(REQUEST): Please set down every line of the listing below without changing a single character.

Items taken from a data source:
════════════════

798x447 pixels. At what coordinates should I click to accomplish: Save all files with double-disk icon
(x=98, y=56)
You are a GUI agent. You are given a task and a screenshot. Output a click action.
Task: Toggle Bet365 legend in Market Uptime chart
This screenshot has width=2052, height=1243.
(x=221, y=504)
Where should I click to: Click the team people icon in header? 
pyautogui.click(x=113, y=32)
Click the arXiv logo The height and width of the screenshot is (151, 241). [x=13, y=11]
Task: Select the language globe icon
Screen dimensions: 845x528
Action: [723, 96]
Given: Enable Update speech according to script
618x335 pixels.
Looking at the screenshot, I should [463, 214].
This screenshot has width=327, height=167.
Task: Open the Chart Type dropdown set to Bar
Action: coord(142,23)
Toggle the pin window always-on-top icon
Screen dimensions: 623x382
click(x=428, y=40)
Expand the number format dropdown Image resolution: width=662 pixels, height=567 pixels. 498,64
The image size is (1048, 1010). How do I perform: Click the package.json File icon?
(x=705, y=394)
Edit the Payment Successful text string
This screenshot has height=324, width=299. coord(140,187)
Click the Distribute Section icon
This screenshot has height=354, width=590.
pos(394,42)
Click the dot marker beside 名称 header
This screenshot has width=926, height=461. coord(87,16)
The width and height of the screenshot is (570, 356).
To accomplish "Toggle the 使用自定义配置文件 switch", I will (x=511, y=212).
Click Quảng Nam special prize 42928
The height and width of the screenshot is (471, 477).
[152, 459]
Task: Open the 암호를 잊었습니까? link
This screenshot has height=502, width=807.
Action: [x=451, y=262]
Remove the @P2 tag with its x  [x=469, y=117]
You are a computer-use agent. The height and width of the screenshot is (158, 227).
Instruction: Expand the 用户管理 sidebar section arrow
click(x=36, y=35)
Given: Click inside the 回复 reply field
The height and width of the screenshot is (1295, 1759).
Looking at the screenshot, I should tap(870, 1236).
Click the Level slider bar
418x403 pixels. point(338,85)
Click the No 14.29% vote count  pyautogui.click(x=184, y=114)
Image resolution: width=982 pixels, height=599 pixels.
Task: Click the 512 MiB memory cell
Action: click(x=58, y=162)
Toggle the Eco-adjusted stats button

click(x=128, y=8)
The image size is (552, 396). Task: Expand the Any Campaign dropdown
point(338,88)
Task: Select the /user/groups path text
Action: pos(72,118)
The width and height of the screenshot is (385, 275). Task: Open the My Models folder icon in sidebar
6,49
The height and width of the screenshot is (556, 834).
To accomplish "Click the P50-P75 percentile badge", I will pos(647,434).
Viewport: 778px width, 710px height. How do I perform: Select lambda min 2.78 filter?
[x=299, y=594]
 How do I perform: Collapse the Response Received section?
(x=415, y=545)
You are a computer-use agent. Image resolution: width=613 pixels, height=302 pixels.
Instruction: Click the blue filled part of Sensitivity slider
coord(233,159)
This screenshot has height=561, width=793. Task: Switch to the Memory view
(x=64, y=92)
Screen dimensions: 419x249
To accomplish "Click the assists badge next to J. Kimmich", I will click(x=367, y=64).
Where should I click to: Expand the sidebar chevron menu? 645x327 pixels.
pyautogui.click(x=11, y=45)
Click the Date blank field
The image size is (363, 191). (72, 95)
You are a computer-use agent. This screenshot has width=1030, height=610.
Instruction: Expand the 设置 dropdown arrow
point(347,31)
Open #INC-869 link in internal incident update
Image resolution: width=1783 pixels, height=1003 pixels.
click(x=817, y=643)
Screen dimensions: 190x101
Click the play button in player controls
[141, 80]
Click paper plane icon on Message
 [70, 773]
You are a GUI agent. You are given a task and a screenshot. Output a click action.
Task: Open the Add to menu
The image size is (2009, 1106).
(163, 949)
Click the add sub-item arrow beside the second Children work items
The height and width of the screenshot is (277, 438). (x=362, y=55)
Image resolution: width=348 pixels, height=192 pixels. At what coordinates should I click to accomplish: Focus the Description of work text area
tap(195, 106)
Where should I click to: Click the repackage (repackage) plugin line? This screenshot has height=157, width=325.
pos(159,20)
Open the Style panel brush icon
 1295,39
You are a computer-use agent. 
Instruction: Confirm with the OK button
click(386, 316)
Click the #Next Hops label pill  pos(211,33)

════════════════

(EXERCISE SOLUTION):
798x447 pixels. At what coordinates should I click to accomplish: Save all files with double-disk icon
(x=98, y=56)
You are a GUI agent. You are given a task and a screenshot. Output a click action.
Task: Toggle Bet365 legend in Market Uptime chart
This screenshot has width=2052, height=1243.
(x=221, y=504)
Where should I click to: Click the team people icon in header? 
pyautogui.click(x=113, y=32)
Click the arXiv logo The height and width of the screenshot is (151, 241). [x=13, y=11]
Task: Select the language globe icon
Screen dimensions: 845x528
Action: [723, 96]
Given: Enable Update speech according to script
618x335 pixels.
Looking at the screenshot, I should [463, 214].
This screenshot has width=327, height=167.
Task: Open the Chart Type dropdown set to Bar
Action: coord(142,23)
Toggle the pin window always-on-top icon
Screen dimensions: 623x382
click(x=428, y=40)
Expand the number format dropdown Image resolution: width=662 pixels, height=567 pixels. 498,64
The image size is (1048, 1010). How do I perform: Click the package.json File icon?
(x=705, y=394)
Edit the Payment Successful text string
This screenshot has height=324, width=299. coord(140,187)
Click the Distribute Section icon
This screenshot has height=354, width=590.
pos(394,42)
Click the dot marker beside 名称 header
This screenshot has width=926, height=461. coord(87,16)
The width and height of the screenshot is (570, 356).
To accomplish "Toggle the 使用自定义配置文件 switch", I will (x=511, y=212).
Click Quảng Nam special prize 42928
The height and width of the screenshot is (471, 477).
[152, 459]
Task: Open the 암호를 잊었습니까? link
This screenshot has height=502, width=807.
Action: [x=451, y=262]
Remove the @P2 tag with its x  [x=469, y=117]
You are a computer-use agent. The height and width of the screenshot is (158, 227).
Instruction: Expand the 用户管理 sidebar section arrow
click(x=36, y=35)
Given: Click inside the 回复 reply field
The height and width of the screenshot is (1295, 1759).
Looking at the screenshot, I should tap(870, 1236).
Click the Level slider bar
418x403 pixels. point(338,85)
Click the No 14.29% vote count  pyautogui.click(x=184, y=114)
Image resolution: width=982 pixels, height=599 pixels.
Task: Click the 512 MiB memory cell
Action: click(x=58, y=162)
Toggle the Eco-adjusted stats button

click(x=128, y=8)
The image size is (552, 396). Task: Expand the Any Campaign dropdown
point(338,88)
Task: Select the /user/groups path text
Action: pos(72,118)
The width and height of the screenshot is (385, 275). Task: Open the My Models folder icon in sidebar
6,49
The height and width of the screenshot is (556, 834).
To accomplish "Click the P50-P75 percentile badge", I will pos(647,434).
Viewport: 778px width, 710px height. How do I perform: Select lambda min 2.78 filter?
[x=299, y=594]
 How do I perform: Collapse the Response Received section?
(x=415, y=545)
You are a computer-use agent. Image resolution: width=613 pixels, height=302 pixels.
Instruction: Click the blue filled part of Sensitivity slider
coord(233,159)
This screenshot has height=561, width=793. Task: Switch to the Memory view
(x=64, y=92)
Screen dimensions: 419x249
To accomplish "Click the assists badge next to J. Kimmich", I will click(x=367, y=64).
Where should I click to: Expand the sidebar chevron menu? 645x327 pixels.
pyautogui.click(x=11, y=45)
Click the Date blank field
The image size is (363, 191). (72, 95)
You are a computer-use agent. This screenshot has width=1030, height=610.
Instruction: Expand the 设置 dropdown arrow
point(347,31)
Open #INC-869 link in internal incident update
Image resolution: width=1783 pixels, height=1003 pixels.
click(x=817, y=643)
Screen dimensions: 190x101
Click the play button in player controls
[141, 80]
Click paper plane icon on Message
 [70, 773]
You are a GUI agent. You are given a task and a screenshot. Output a click action.
Task: Open the Add to menu
The image size is (2009, 1106).
(163, 949)
Click the add sub-item arrow beside the second Children work items
The height and width of the screenshot is (277, 438). (x=362, y=55)
Image resolution: width=348 pixels, height=192 pixels. At what coordinates should I click to accomplish: Focus the Description of work text area
tap(195, 106)
Where should I click to: Click the repackage (repackage) plugin line? This screenshot has height=157, width=325.
pos(159,20)
Open the Style panel brush icon
 1295,39
You are a computer-use agent. 
Instruction: Confirm with the OK button
click(386, 316)
Click the #Next Hops label pill  pos(211,33)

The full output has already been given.